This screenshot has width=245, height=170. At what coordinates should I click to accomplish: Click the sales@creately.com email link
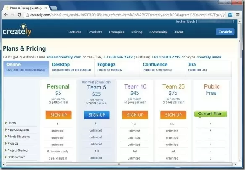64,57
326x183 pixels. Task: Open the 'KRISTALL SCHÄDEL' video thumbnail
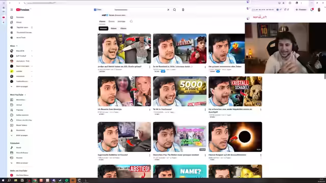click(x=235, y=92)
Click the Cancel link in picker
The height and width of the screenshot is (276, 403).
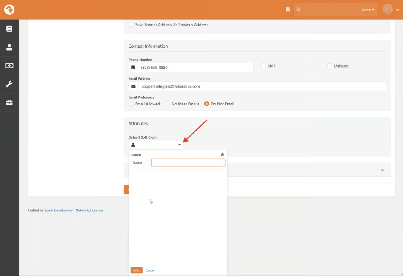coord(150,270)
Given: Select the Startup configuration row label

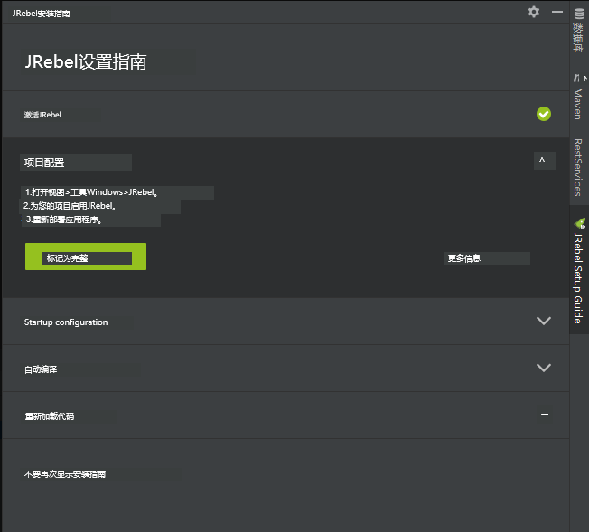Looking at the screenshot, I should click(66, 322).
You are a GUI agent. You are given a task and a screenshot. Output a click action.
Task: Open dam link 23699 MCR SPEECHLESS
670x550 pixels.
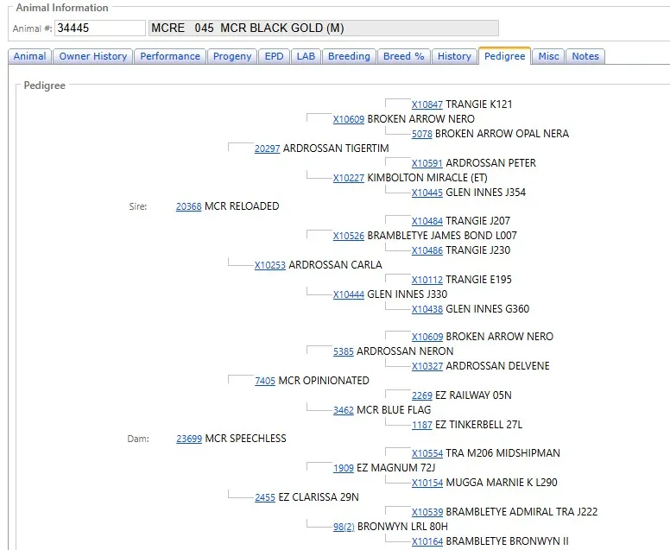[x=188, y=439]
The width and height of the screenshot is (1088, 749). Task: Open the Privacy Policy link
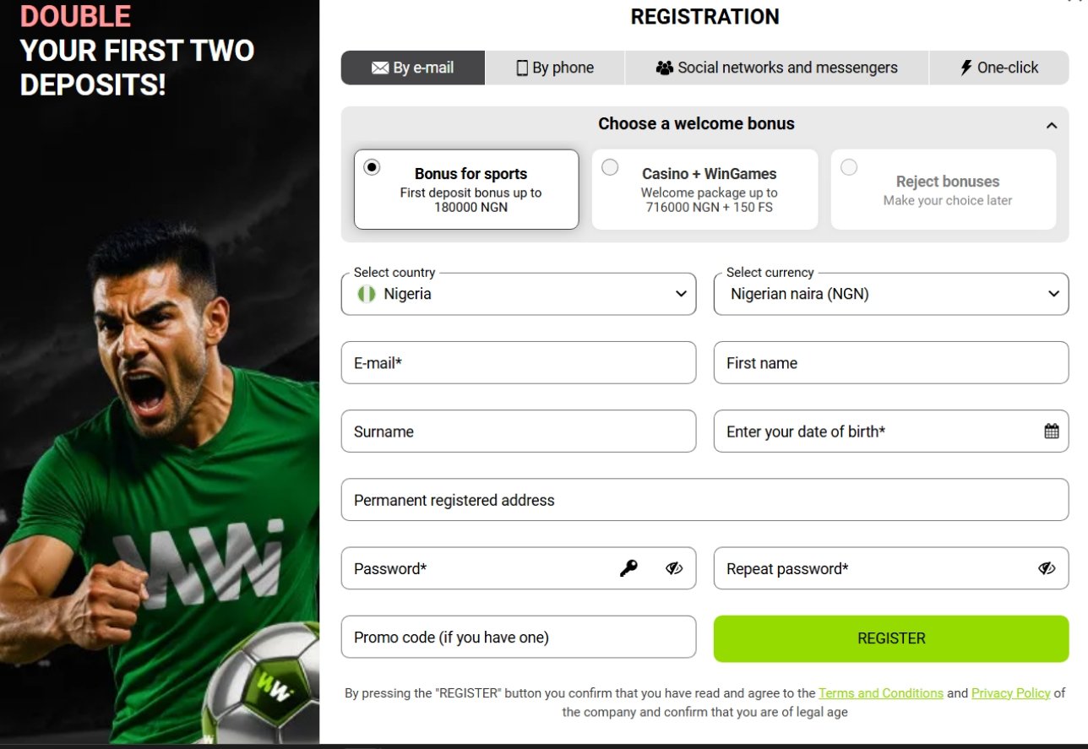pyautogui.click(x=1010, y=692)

* * *

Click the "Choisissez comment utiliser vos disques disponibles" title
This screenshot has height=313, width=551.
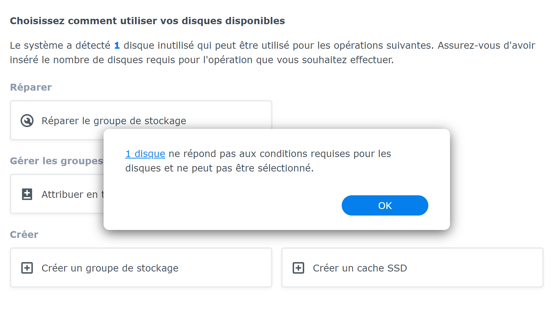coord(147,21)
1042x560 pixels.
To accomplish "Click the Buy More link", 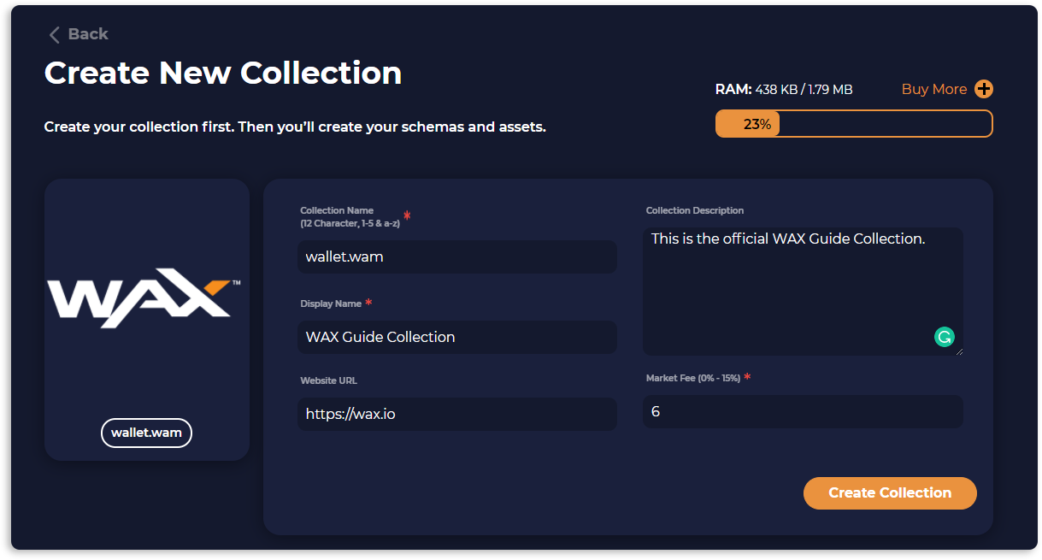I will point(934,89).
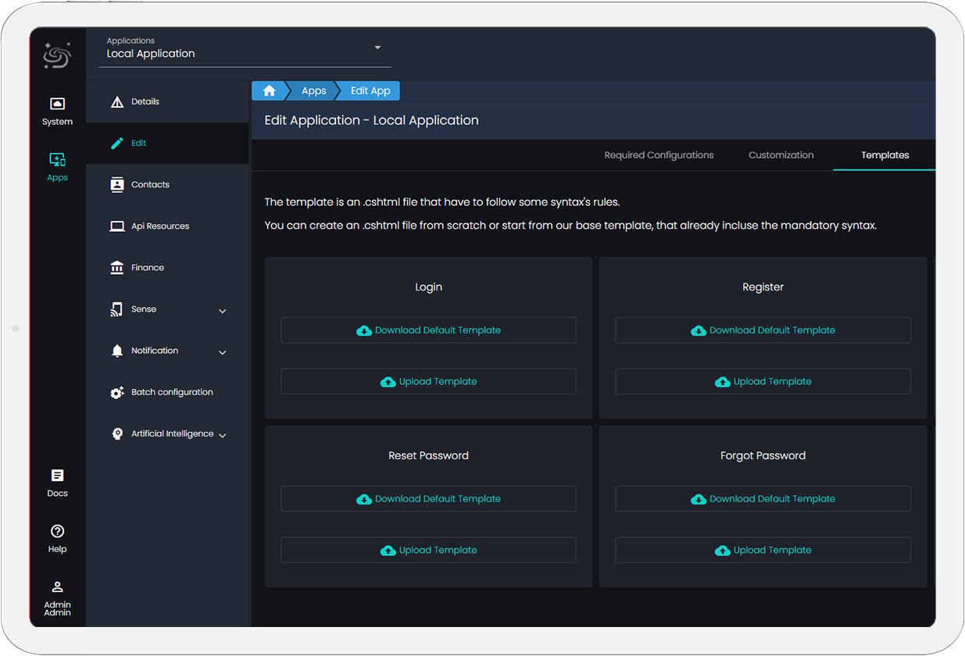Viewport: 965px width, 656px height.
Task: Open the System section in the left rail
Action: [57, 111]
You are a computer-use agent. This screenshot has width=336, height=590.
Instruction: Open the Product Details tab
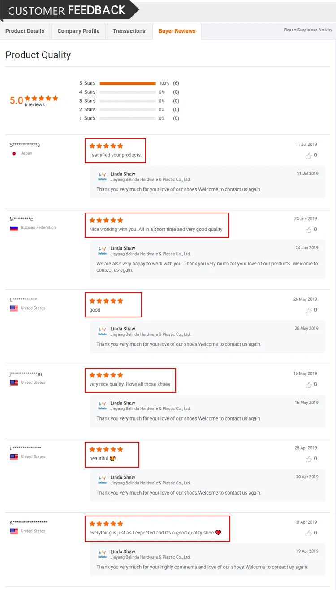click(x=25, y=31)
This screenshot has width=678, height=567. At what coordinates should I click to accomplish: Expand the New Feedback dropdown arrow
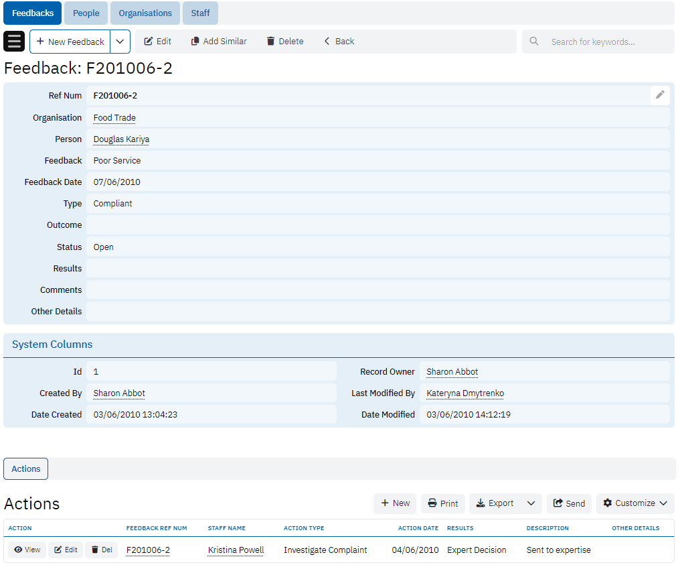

- [Exercise brief] The lines to copy exactly start with the line above that has "You are a computer-use" and go on through the line that has "This screenshot has width=678, height=567."; please include both, add nothing else, and omit the pictures.

- [Exercise response]
You are a computer-use agent. This screenshot has width=336, height=590.
Instruction: Open the Product Details tab
click(x=25, y=31)
This screenshot has width=678, height=567. At what coordinates should I click to accomplish: Expand the New Feedback dropdown arrow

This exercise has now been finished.